_DOCUMENT PASSAGE_:
= = = =

# Re-use Head bolts



## FastLapRSII (Jul 15, 2001)

I've heard that there are stretch bolts on non-stretch. Supposedly one has captive washers and one does not. The guy at my machine shop said I can re-use them up to 3 times. I've never heard that before. I have the 12-point head bolts with captive washers.


----------



## Gunsup (Jan 8, 2002)

*Re: Re-use Head bolts (FastLapRSII)*

Hmmm, I've alwyas been told not to reuse head bolts and I don't. They aren't that expensive and too important to take the risk.


----------



## tkic (Dec 18, 2001)

*Re: Re-use Head bolts (FastLapRSII)*

i also have heard both sides, but the more convincing people tell me to replace the studs. i dont see how they could stretch more than once.


----------



## someonehasthenameiwant (Feb 8, 2001)

*Re: Re-use Head bolts (FastLapRSII)*

Use new studs it will let you sleep better.


----------



## ABA Scirocco (May 30, 2001)

*Re: Re-use Head bolts (FastLapRSII)*

I asked the same question about a month ago, here's the responses I got http://forums.vwvortex.com/zerothread?id=191742


----------



## OhioBenz (Dec 6, 2001)

*Re: Re-use Head bolts (ABA Scirocco)*

NO


----------



## wyn1984gti (Oct 24, 2003)

*Re: Re-use Head bolts (OhioBenz)*

hum let me see.... NO!


----------



## eurotrashrabbit (Oct 25, 2001)

*Re: Re-use Head bolts (FastLapRSII)*

3 words ARP HEAD STUDS


----------



## ncvwnut (Jun 5, 2000)

Yes you can.....


----------



## eurowner (Jan 26, 2002)

You can reuse the 6 point head bolts as they are not stretch bolts. 
If it has 12 points, you can not reuse them.

= = = =

_EXERCISE_: In the thread on reusing head bolts, how many times did FastLapRSII's machine shop say the bolts could be re-used? The listing that comes next is from a different source than the thread on reusing head bolts.

_SOURCE MATERIAL_:
= = = =

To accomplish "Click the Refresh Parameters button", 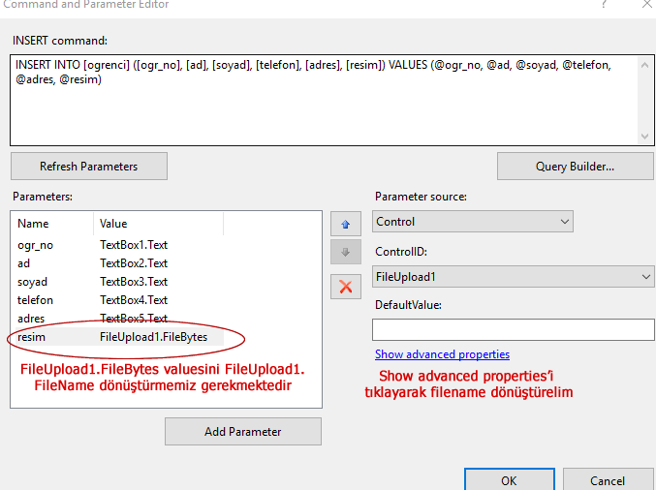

= = = =

_COMPLETED EXERCISE_: Up to 3 times.